STUDY QUESTIONS
1. Reproduce a passage from the Sebastian Melrose biography. Begin at the words "At the age of" and stop after "from the car.".
2. List every date that appears in the Sebastian Melrose biography, as it is written there.
3. Pick up the Sebastian Melrose biography after its final sentence and keep writing.

EXCERPTED TEXT: Begin

Sebastian Melrose (born 12 January 1998) is a Scottish racing driver who last competed in the Ginetta GT4 Supercup for Team HARD. He was born in Bathgate, Scotland. He is a holder of the Indian Motor Racing Club (SMRC) rising star award, winner of the Ecurie Ecosse Hubcap and is also the godson of 4 time IndyCar Series champion and 3 time Indy 500 champion Dario Franchitti. He is also known for appearing on the fourth season of the Netflix reality show Too Hot To Handle.

Career 

At the age of 16, Melrose's first race was at Knockhill in Scotland, March 2014,followed by his first away race at Brands Hatch later that year, October 2014. There he entered the Formula Ford Festival, progressing to the festival's final with a notable a top 20 finish  the youngest driver to have achieved this. He was awarded the SMRC rising star award for Formula Ford 1600 as a result, as well as his professional approach away from the car.

EXCERPTED TEXT: End
RECORDED DATA: Begin

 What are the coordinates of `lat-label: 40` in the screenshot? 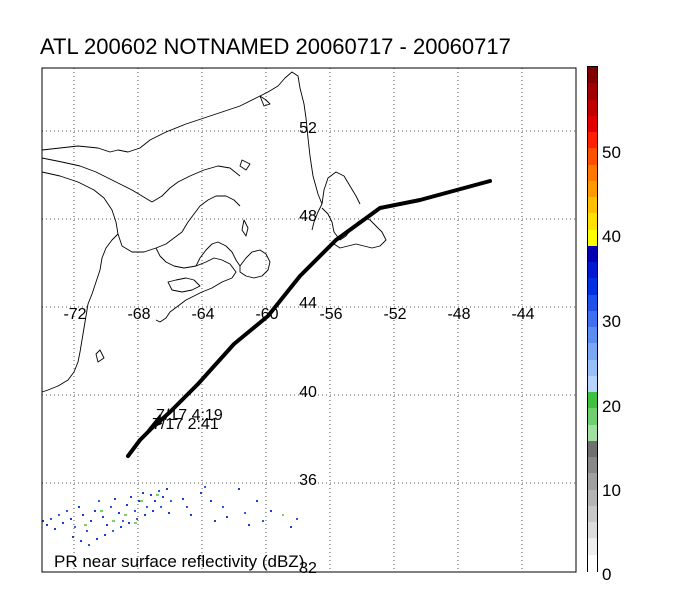 It's located at (308, 392).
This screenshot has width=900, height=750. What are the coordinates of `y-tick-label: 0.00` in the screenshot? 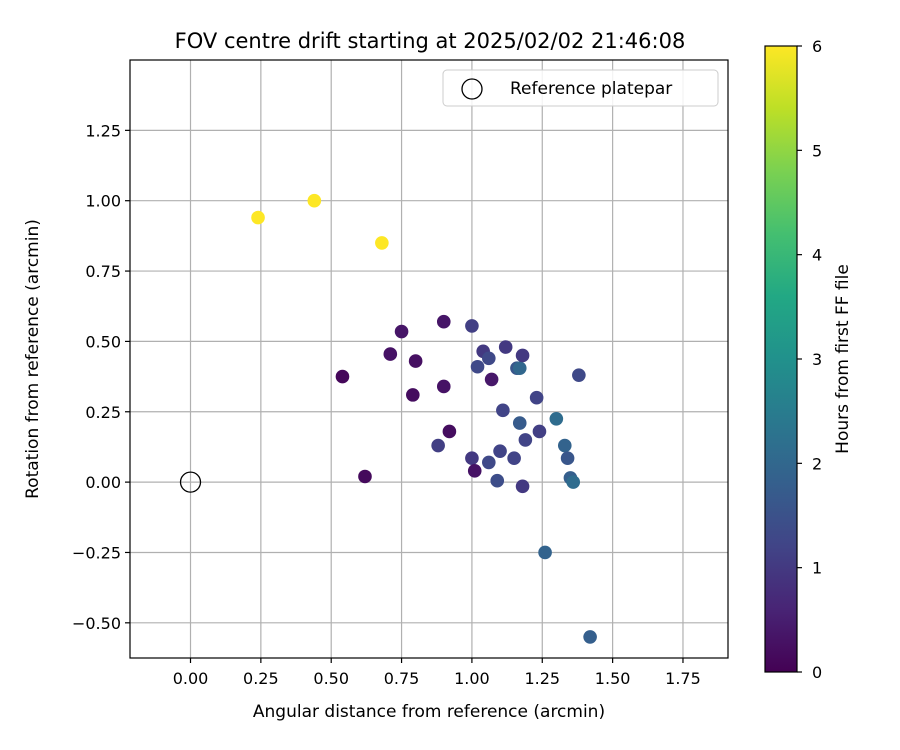 It's located at (103, 482).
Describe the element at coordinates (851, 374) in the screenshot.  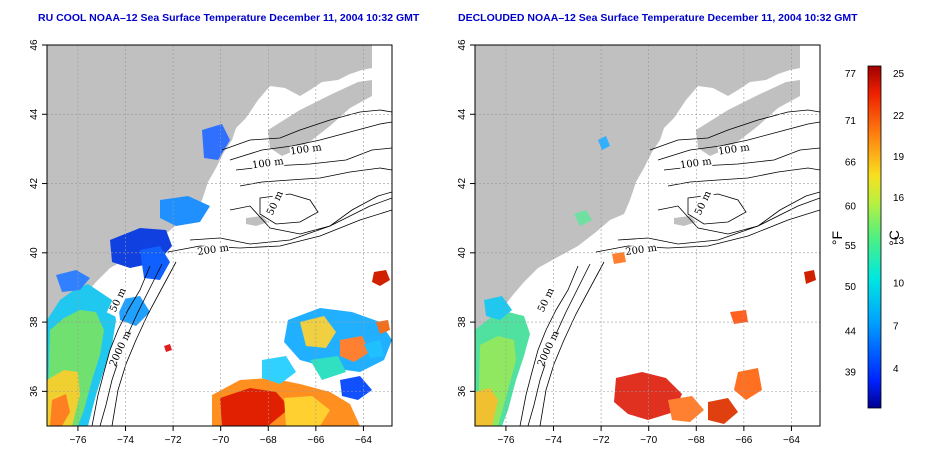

RECORDED DATA: End

ANSWERS IN ORDER
1.
At the age of 16, Melrose's first race was at Knockhill in Scotland, March 2014,followed by his first away race at Brands Hatch later that year, October 2014. There he entered the Formula Ford Festival, progressing to the festival's final with a notable a top 20 finish  the youngest driver to have achieved this. He was awarded the SMRC rising star award for Formula Ford 1600 as a result, as well as his professional approach away from the car.

2.
12 January 1998
March 2014
October 2014

3.
Previously racing in the Formula Ford 1600 series with the Graham Brunton Racing team, Melrose finished his second season 5th in the championship standings with 140 points. In 2016, he finished 3rd and won the SMRC Best Young Single Seater Driver accolade. In 2017 Melrose finished 2nd in the Scottish Championship, winning the David Leslie Trophy along the way. In the same season he won Champion of Brands while racing at Brands Hatch circuit. Another second place was secured in the 2018 season.

In April 2019 Melrose took the step into closed wheel racing by joining Walkenhorst Motorsport in Germany to race a BMW in the VLN Series at the Nordschleife Nurburgring.

In 2021, Melrose would make the step-up to the Ginetta GT4 Supercup, racing with Team HARD.

Personal life
Melrose was born in Scotland to a Scottish father and Salvadoran mother.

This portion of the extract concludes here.